How to complete this task: Write out the data exactly, every line included.

--- Records for the task Enclosed Below ---

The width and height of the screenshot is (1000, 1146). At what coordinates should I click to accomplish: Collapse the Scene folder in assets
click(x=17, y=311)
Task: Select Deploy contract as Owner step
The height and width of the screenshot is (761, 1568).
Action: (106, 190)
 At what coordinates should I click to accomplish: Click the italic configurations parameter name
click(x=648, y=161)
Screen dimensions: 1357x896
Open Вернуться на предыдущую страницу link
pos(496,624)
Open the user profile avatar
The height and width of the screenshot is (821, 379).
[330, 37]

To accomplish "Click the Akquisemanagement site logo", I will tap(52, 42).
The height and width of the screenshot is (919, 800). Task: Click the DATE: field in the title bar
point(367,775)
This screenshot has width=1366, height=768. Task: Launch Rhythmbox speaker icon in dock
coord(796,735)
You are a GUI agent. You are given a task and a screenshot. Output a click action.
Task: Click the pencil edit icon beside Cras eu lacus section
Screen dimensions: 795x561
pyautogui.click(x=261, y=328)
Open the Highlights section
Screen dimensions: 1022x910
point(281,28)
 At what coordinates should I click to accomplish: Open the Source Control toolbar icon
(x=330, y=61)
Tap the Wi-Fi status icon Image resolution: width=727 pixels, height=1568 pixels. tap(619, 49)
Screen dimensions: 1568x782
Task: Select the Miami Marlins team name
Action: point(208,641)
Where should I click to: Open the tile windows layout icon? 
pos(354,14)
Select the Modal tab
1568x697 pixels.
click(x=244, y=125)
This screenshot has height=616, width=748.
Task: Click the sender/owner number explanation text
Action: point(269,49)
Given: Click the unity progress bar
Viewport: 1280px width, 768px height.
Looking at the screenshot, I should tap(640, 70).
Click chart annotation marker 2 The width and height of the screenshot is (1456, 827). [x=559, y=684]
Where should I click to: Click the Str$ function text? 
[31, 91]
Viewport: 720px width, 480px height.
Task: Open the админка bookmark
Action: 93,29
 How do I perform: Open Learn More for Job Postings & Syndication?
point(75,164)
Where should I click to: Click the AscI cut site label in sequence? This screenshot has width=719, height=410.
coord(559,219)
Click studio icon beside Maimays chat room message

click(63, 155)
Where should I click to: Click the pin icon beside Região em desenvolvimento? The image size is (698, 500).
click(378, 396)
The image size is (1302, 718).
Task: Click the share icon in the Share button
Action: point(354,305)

--- End of Enclosed Records for the task ---

Expected answer:
The width and height of the screenshot is (1000, 1146). At what coordinates should I click to accomplish: Collapse the Scene folder in assets
click(x=17, y=311)
Task: Select Deploy contract as Owner step
The height and width of the screenshot is (761, 1568).
Action: (106, 190)
 At what coordinates should I click to accomplish: Click the italic configurations parameter name
click(x=648, y=161)
Screen dimensions: 1357x896
Open Вернуться на предыдущую страницу link
pos(496,624)
Open the user profile avatar
The height and width of the screenshot is (821, 379).
[330, 37]

To accomplish "Click the Akquisemanagement site logo", I will tap(52, 42).
The height and width of the screenshot is (919, 800). Task: Click the DATE: field in the title bar
point(367,775)
This screenshot has width=1366, height=768. Task: Launch Rhythmbox speaker icon in dock
coord(796,735)
You are a GUI agent. You are given a task and a screenshot. Output a click action.
Task: Click the pencil edit icon beside Cras eu lacus section
Screen dimensions: 795x561
pyautogui.click(x=261, y=328)
Open the Highlights section
Screen dimensions: 1022x910
point(281,28)
 At what coordinates should I click to accomplish: Open the Source Control toolbar icon
(x=330, y=61)
Tap the Wi-Fi status icon Image resolution: width=727 pixels, height=1568 pixels. tap(619, 49)
Screen dimensions: 1568x782
Task: Select the Miami Marlins team name
Action: point(208,641)
Where should I click to: Open the tile windows layout icon? 
pos(354,14)
Select the Modal tab
1568x697 pixels.
click(x=244, y=125)
This screenshot has height=616, width=748.
Task: Click the sender/owner number explanation text
Action: point(269,49)
Given: Click the unity progress bar
Viewport: 1280px width, 768px height.
Looking at the screenshot, I should tap(640, 70).
Click chart annotation marker 2 The width and height of the screenshot is (1456, 827). [x=559, y=684]
Where should I click to: Click the Str$ function text? 
[31, 91]
Viewport: 720px width, 480px height.
Task: Open the админка bookmark
Action: 93,29
 How do I perform: Open Learn More for Job Postings & Syndication?
point(75,164)
Where should I click to: Click the AscI cut site label in sequence? This screenshot has width=719, height=410.
coord(559,219)
Click studio icon beside Maimays chat room message

click(63, 155)
Where should I click to: Click the pin icon beside Região em desenvolvimento? The image size is (698, 500).
click(378, 396)
The image size is (1302, 718).
Task: Click the share icon in the Share button
Action: point(354,305)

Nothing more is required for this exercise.